**Instructions to follow**
Write out each line of the entries below that holds the word "screenshot".

**Entries provided**
- - -
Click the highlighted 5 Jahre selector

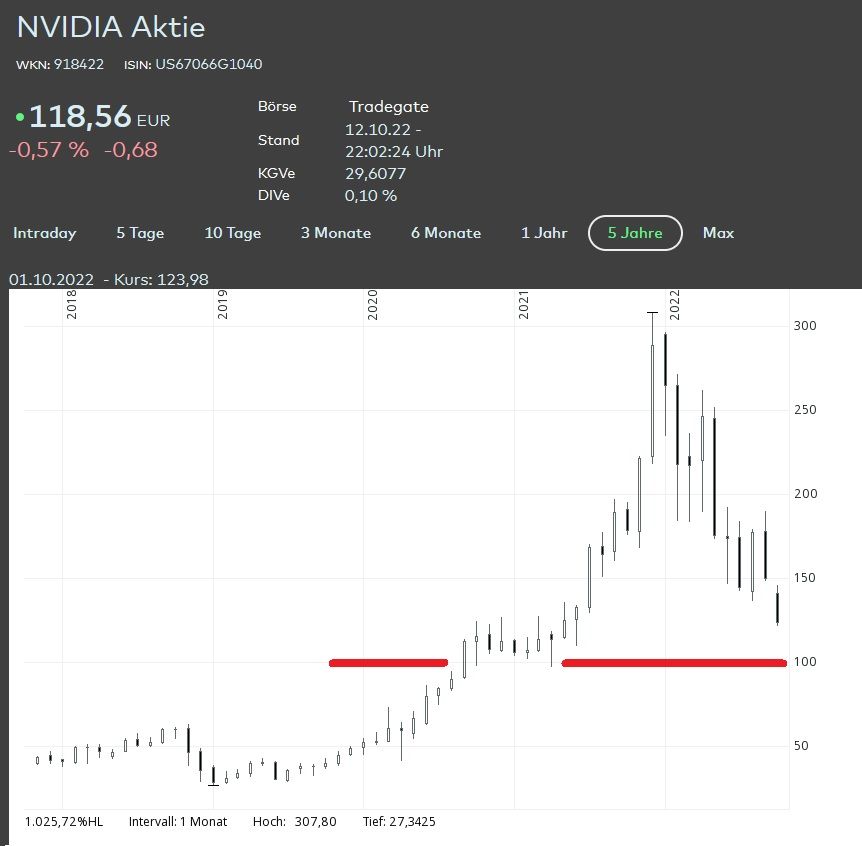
- - -
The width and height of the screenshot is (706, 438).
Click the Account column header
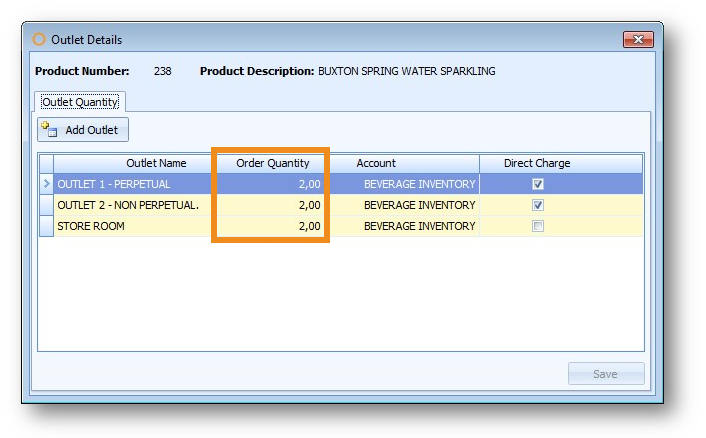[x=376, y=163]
- - -
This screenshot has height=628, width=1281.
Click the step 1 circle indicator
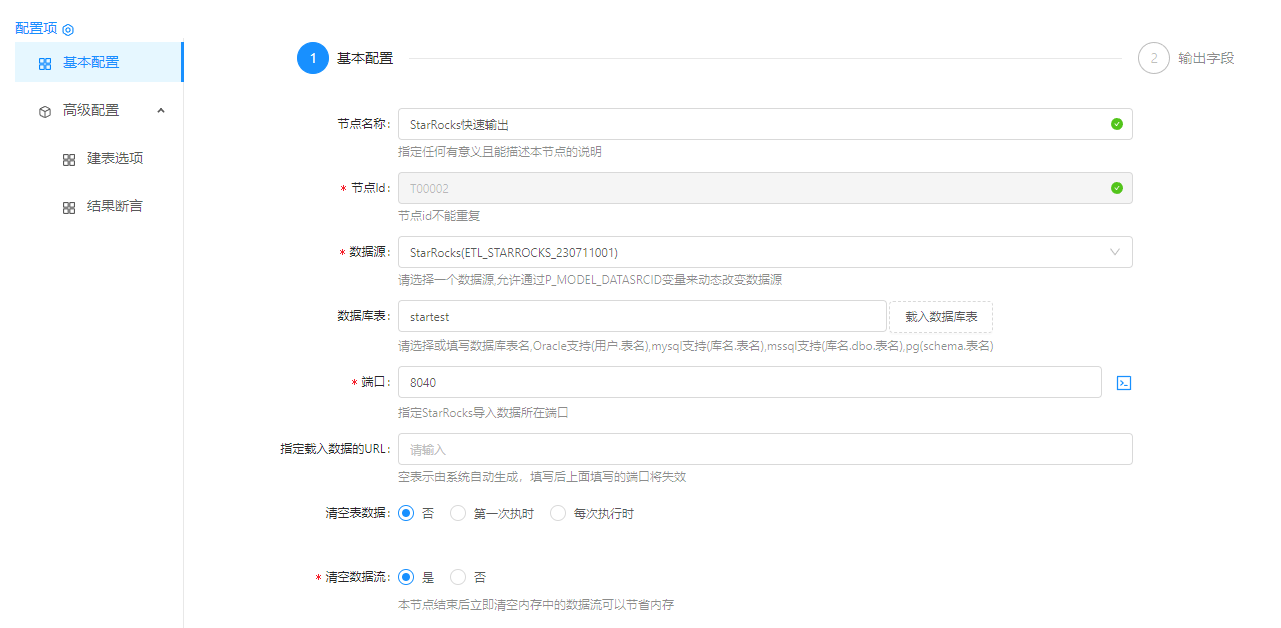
- - -
**Task response**
The width and height of the screenshot is (706, 438).
This screenshot has height=628, width=1281.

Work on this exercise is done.